Rational Man and Irrational Man both buy new cars, and they decide to drive around two racetracks from time $t = 0$ to $t = \infty.$  Rational Man drives along the path parameterized by
\begin{align*}
x &= \cos t, \\
y &= \sin t,
\end{align*}and Irrational Man drives along the path parameterized by
\begin{align*}
x &= 1 + 4 \cos \frac{t}{\sqrt{2}}, \\
y &= 2 \sin \frac{t}{\sqrt{2}}.

══════

_Task item a_:
Answer the following questions about the racetrack problem:
(i) Over what time interval do the two drivers travel?
(ii) How is the x-coordinate of Rational Man's path parameterized?
(iii) How is the y-coordinate of Irrational Man's path parameterized?

Stored data entries:

══════

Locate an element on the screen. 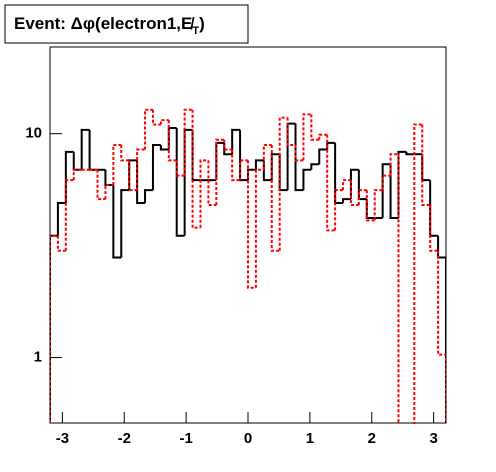 This screenshot has height=472, width=496. title-box is located at coordinates (126, 24).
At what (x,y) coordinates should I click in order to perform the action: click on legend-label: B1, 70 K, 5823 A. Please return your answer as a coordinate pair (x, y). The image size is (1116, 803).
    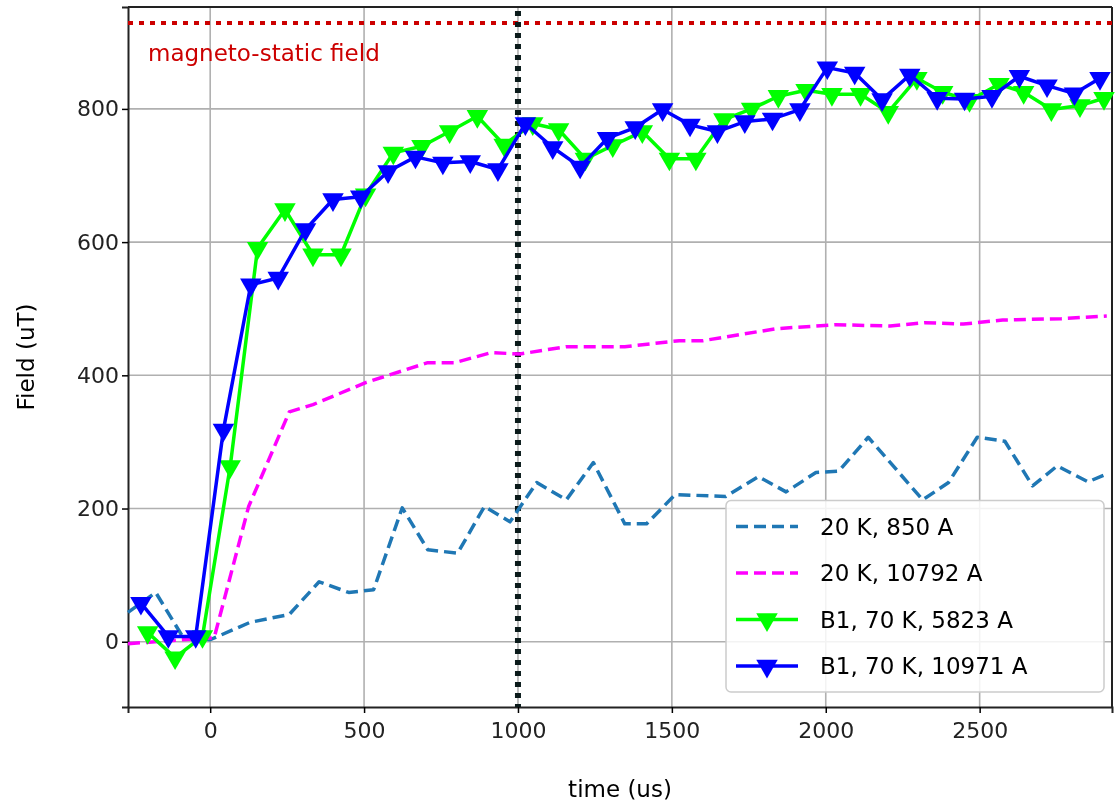
    Looking at the image, I should click on (917, 620).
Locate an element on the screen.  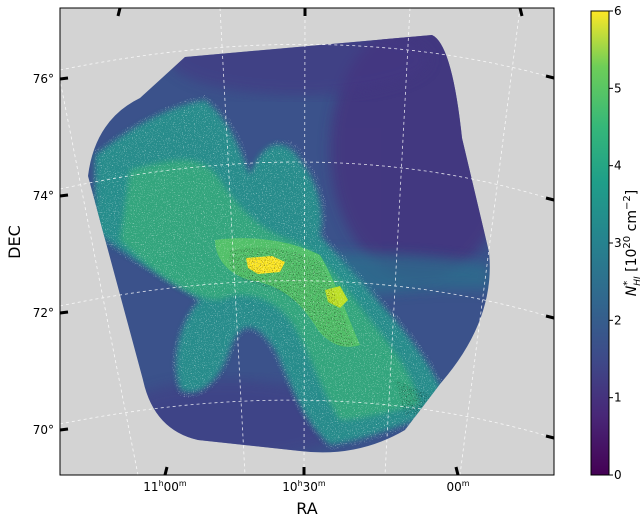
x-tick-label: 10h30m is located at coordinates (304, 486).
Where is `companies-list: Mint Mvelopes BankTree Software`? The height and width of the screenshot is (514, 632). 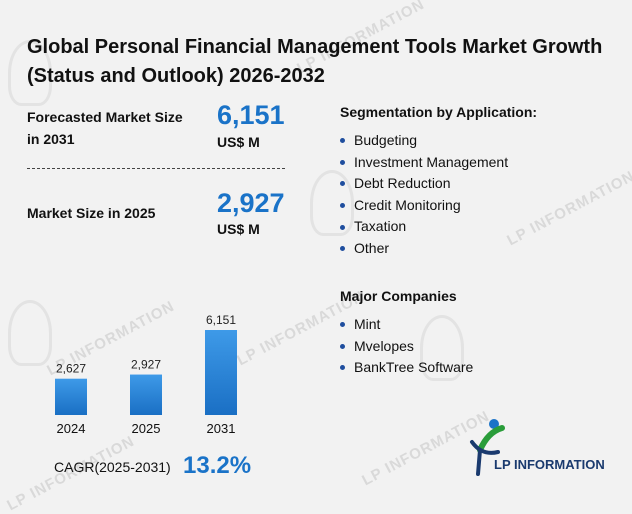 companies-list: Mint Mvelopes BankTree Software is located at coordinates (406, 346).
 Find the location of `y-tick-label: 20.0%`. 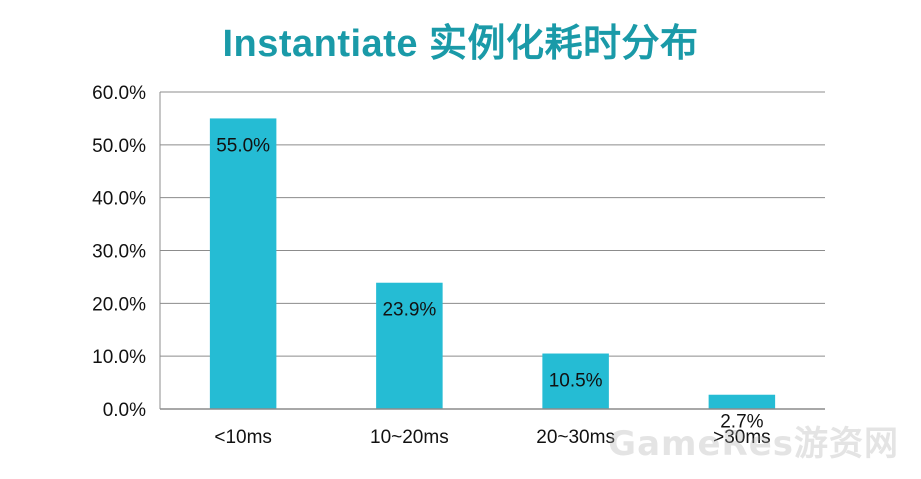

y-tick-label: 20.0% is located at coordinates (119, 304).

══════

_Task item b_:
Find each line in the rows above that contains the string "click", with case taken into account, and copy every such line in full.

_Task response a_:
(i) From t = 0 to t = ∞.
(ii) x = cos t.
(iii) y = 2 sin(t/√2).

_Task response b_:
At what (x,y) coordinates should I click in order to perform the action: click on legend-label: B1, 70 K, 5823 A. Please return your answer as a coordinate pair (x, y). The image size is (1116, 803).
    Looking at the image, I should click on (917, 620).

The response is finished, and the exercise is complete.